### Records provided
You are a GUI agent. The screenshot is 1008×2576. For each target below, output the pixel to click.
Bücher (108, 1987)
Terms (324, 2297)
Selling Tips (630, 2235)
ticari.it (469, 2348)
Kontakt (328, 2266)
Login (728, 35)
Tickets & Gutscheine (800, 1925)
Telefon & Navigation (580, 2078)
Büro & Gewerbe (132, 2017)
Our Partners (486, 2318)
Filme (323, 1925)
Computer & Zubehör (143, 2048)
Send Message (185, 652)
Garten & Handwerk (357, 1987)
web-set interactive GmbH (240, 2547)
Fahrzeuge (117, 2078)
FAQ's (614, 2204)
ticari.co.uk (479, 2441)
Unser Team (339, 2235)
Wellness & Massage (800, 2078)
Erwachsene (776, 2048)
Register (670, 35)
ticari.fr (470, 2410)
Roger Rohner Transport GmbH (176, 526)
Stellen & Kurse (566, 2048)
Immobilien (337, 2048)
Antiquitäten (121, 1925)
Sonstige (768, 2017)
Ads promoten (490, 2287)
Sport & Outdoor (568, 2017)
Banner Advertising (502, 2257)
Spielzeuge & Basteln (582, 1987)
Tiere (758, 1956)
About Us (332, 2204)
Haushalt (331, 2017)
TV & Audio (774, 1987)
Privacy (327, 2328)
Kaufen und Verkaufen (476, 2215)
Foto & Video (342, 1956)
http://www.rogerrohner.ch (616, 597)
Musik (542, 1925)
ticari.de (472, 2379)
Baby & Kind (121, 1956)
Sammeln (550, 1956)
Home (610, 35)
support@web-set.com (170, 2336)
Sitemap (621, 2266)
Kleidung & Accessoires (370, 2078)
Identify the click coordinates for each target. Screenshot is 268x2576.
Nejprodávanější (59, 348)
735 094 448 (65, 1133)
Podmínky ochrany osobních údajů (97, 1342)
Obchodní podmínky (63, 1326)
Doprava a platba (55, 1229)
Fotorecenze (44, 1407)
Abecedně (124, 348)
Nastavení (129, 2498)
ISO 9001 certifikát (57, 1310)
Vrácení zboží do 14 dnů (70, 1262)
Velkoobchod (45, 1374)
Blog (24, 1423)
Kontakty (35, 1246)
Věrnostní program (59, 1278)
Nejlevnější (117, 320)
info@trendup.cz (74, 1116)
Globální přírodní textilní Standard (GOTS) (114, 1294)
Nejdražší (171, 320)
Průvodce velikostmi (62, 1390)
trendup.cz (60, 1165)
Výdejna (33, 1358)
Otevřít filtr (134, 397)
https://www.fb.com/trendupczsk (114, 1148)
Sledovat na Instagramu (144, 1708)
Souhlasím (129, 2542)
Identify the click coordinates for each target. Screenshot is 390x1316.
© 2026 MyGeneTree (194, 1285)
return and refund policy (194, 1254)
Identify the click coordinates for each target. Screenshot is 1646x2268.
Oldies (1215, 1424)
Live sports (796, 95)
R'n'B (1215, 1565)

### Exercise objective
Could you transcribe the entries above word for word, from the line with "ticari.co.uk (479, 2441)" down to the line with "Home (610, 35)", keeping both?

### Answer section
ticari.co.uk (479, 2441)
Unser Team (339, 2235)
Wellness & Massage (800, 2078)
Erwachsene (776, 2048)
Register (670, 35)
ticari.fr (470, 2410)
Roger Rohner Transport GmbH (176, 526)
Stellen & Kurse (566, 2048)
Immobilien (337, 2048)
Antiquitäten (121, 1925)
Sonstige (768, 2017)
Ads promoten (490, 2287)
Sport & Outdoor (568, 2017)
Banner Advertising (502, 2257)
Spielzeuge & Basteln (582, 1987)
Tiere (758, 1956)
About Us (332, 2204)
Haushalt (331, 2017)
TV & Audio (774, 1987)
Privacy (327, 2328)
Kaufen und Verkaufen (476, 2215)
Foto & Video (342, 1956)
http://www.rogerrohner.ch (616, 597)
Musik (542, 1925)
ticari.de (472, 2379)
Baby & Kind (121, 1956)
Sammeln (550, 1956)
Home (610, 35)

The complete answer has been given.